La mal llamada gripe española llegó a nuestro país en el mes de mayo de 1918 y pese a que su origen parece situarse en los contagios que los soldados estadounidenses trajeron a Europa al participar en la primera guerra mundial, la España neutral de aquel entonces asumió el apellido de una enfermedad que los gobiernos de coalición en el poder no ocultaron en un afán de transparencia que no guardaron las potencias intervinientes en el conflicto bélico. En su magnífica tesis doctoral “La epidemia de gripe de 1918-1919 en la provincia de Cuenca”, publicada en 2012, Alberto González García señala que los primeros casos alcanzan el territorio nacional a través del tráfico ferroviario de trabajadores de la vendimia francesa que regresaban por la frontera de Irún y se extienden rápidamente a partir de los centros urbanos, en el caso de Cuenca, a través del tren procedente de Madrid.
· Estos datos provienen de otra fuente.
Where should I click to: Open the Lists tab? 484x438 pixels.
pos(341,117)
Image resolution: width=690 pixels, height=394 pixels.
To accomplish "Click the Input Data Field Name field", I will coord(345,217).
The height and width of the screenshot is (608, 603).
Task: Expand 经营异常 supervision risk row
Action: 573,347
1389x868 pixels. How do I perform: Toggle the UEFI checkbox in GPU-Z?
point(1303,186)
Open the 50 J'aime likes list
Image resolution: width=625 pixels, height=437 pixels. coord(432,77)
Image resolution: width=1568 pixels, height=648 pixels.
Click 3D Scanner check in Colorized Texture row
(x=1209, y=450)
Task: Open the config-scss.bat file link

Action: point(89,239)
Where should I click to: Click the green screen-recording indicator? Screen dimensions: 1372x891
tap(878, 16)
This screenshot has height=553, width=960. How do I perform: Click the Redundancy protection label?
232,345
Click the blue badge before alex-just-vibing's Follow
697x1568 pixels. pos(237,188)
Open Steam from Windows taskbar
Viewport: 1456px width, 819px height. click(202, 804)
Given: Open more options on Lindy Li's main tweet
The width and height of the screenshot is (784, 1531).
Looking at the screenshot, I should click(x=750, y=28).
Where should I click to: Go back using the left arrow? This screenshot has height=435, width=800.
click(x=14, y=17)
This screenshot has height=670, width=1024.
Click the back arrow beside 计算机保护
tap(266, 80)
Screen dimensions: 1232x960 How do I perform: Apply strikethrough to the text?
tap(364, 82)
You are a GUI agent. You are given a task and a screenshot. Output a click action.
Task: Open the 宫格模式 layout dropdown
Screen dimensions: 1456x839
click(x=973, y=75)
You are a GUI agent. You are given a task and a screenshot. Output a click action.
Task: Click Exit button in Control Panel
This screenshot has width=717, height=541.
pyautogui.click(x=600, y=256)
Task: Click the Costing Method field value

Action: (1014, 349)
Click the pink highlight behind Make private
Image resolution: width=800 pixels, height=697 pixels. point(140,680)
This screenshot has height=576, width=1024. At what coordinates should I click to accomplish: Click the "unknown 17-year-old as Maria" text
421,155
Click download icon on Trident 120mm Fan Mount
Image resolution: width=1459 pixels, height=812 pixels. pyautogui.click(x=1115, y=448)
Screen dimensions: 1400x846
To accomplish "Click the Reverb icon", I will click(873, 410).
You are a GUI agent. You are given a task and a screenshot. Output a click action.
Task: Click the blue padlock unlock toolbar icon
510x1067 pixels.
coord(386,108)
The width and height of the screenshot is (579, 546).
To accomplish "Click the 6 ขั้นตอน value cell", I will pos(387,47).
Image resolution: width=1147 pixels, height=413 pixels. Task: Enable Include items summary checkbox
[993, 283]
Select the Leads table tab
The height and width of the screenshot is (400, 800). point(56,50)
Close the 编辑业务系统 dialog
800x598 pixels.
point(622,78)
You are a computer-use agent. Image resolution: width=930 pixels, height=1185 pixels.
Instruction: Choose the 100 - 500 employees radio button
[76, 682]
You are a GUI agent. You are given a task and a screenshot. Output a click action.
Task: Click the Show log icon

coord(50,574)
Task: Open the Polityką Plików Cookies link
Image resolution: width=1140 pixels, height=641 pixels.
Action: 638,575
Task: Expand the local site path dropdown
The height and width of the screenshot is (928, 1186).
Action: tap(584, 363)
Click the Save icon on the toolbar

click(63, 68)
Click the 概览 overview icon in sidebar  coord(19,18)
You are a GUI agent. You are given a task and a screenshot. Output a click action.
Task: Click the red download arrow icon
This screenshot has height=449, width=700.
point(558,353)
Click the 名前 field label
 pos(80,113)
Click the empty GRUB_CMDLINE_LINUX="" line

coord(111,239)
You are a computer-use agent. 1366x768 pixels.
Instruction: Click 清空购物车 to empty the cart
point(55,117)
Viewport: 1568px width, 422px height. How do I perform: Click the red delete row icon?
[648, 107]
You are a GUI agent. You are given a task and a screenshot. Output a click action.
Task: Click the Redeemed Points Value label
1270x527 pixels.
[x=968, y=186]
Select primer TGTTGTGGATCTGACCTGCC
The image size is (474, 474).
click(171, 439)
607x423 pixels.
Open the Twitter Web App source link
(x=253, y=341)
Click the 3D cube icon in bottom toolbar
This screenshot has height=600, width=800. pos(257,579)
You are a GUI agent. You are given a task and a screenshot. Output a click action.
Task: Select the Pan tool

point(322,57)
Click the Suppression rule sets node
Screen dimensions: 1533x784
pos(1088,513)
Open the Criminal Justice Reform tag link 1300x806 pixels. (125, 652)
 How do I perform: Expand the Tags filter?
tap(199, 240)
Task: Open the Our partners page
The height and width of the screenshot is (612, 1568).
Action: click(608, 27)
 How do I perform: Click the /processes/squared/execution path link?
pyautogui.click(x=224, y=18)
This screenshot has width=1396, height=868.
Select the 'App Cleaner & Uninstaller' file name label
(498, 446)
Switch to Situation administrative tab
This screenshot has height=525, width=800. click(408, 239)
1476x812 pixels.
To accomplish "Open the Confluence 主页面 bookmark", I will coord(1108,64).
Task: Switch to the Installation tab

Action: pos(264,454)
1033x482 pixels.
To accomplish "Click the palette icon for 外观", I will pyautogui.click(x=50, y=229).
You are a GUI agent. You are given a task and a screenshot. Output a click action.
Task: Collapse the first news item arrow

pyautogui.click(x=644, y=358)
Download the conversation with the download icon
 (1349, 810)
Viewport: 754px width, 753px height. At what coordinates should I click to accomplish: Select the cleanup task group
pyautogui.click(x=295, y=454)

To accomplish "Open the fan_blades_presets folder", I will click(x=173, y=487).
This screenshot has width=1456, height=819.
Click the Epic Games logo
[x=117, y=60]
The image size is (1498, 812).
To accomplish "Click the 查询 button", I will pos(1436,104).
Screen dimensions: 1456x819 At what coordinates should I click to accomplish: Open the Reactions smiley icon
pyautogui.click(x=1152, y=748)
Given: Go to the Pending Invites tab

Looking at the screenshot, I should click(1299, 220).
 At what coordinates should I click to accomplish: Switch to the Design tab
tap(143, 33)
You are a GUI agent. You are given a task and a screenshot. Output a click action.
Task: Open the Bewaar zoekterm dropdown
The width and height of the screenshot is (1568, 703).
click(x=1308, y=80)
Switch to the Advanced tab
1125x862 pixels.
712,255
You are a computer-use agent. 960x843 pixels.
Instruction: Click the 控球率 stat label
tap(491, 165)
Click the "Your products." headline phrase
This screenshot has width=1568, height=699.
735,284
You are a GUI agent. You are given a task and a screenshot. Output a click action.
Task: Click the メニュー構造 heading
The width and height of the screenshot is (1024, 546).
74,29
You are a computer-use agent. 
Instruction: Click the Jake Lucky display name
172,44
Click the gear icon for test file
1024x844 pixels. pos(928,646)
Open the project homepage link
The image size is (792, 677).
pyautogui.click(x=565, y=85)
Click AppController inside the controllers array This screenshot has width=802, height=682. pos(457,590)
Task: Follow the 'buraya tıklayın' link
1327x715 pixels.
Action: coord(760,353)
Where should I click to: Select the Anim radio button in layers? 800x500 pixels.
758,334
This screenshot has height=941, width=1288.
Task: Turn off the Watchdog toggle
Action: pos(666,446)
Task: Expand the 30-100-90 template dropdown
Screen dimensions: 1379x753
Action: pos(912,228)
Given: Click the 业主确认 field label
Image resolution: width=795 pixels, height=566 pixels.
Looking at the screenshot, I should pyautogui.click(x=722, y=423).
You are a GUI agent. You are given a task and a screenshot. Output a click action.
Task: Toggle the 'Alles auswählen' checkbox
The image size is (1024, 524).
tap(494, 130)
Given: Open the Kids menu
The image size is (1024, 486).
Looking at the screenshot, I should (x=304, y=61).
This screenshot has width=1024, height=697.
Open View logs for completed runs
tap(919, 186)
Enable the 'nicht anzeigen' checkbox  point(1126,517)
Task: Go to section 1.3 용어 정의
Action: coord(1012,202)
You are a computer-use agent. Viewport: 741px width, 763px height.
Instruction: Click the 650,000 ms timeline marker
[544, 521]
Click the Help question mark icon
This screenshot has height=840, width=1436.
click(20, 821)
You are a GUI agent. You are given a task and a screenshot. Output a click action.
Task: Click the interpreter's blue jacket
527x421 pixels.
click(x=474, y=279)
Oficialmente, esta primera oleada de la epidemia se declara por la Junta Provincial el 6 de junio y finaliza el 8 de julio, diluyéndose sus efectos con la plenitud del verano. Su carácter episódico y su mortalidad mínima en la ciudad dieron lugar a que no hubiera gran motivo de alarma entre las autoridades sanitarias, siendo objeto de burlas y chascarrillos por parte de la opinión pública, y de referencias jocosas en la prensa local que bautizó a la epidemia como “La canción del olvido”, la zarzuela del maestro Serrano de moda por aquel entonces, debido a su reestreno madrileño en el mes de marzo, cuya serenata “Soldado de Nápoles” también sirvió como denominación del virus, por ser tan pegadiza como la propia enfermedad.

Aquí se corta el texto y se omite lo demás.